Unable to get this paper locally, I have had to make adjustment to may color corrections, mainly density, based on my perception of the proof versus the actual paper. I have gotten a final proof back, which is a screen match, except it is just that bit brighter (intentionally) so that when we print on the actual paper, I will hit the mark.
Slightly different jobs, but you will have a similar process. If you print locally, you can get responses much quicker, I still had to go between publisher, photographer, printer locally and final printer.
So, to boil it down,
make up a sheet, and scale down or crop your original image, usually proofs are approx A3 or 13x19", ad a control image with a gray scale step wedge, I am sure DigitalDog has one on this website or OutBackPhoto has one. I have used the later one, which I have used when I make my paper profiles on my printers as test print. So I am familiar with it, and have seen what can go wrong.
Note, when doing the book I was also very lucky to get in contact with a gentleman from the UK, who had made the software, the printer uses to softproof with, and this software unlike Photoshop could tell you which color was out of gamut. He kindly processed crops of three images, that I thought was trouble, and I got those test back, showing that my fear wasn't warranted, maybe I was lucky.
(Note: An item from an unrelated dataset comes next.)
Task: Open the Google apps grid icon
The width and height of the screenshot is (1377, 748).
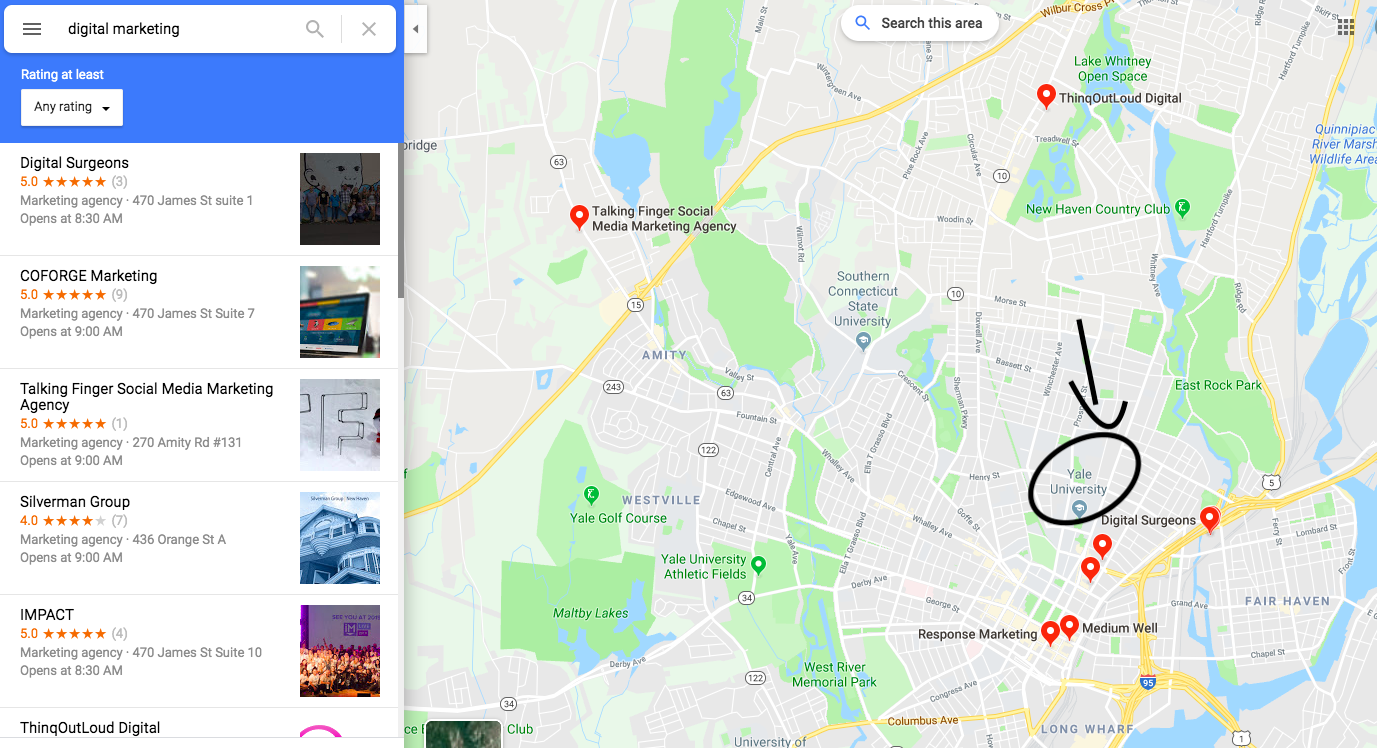Action: click(x=1346, y=27)
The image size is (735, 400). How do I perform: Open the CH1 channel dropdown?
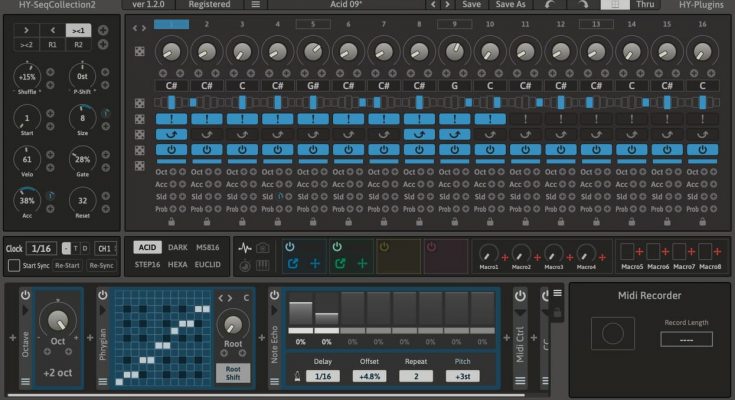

Any how, convert your sheet to the output profile that the printer is using. It could be one of the "newer" CMYK FOGRA standard. Evaluate the print, for color and density
If this is a CMYK job, you will need to know TIL (Total Ink Limits) eg the max density and GCR but I think the TIL is more important.
There are others here who know more then what I do, and may even correct me, which is great if they do, cos I want to learn more.
Once you have this confirmed, you can either feel relieved or running back to the drawing board :-)
I hope this helps - now, go get the information you need - then come back here and tell us. even make en image available. We are here to help.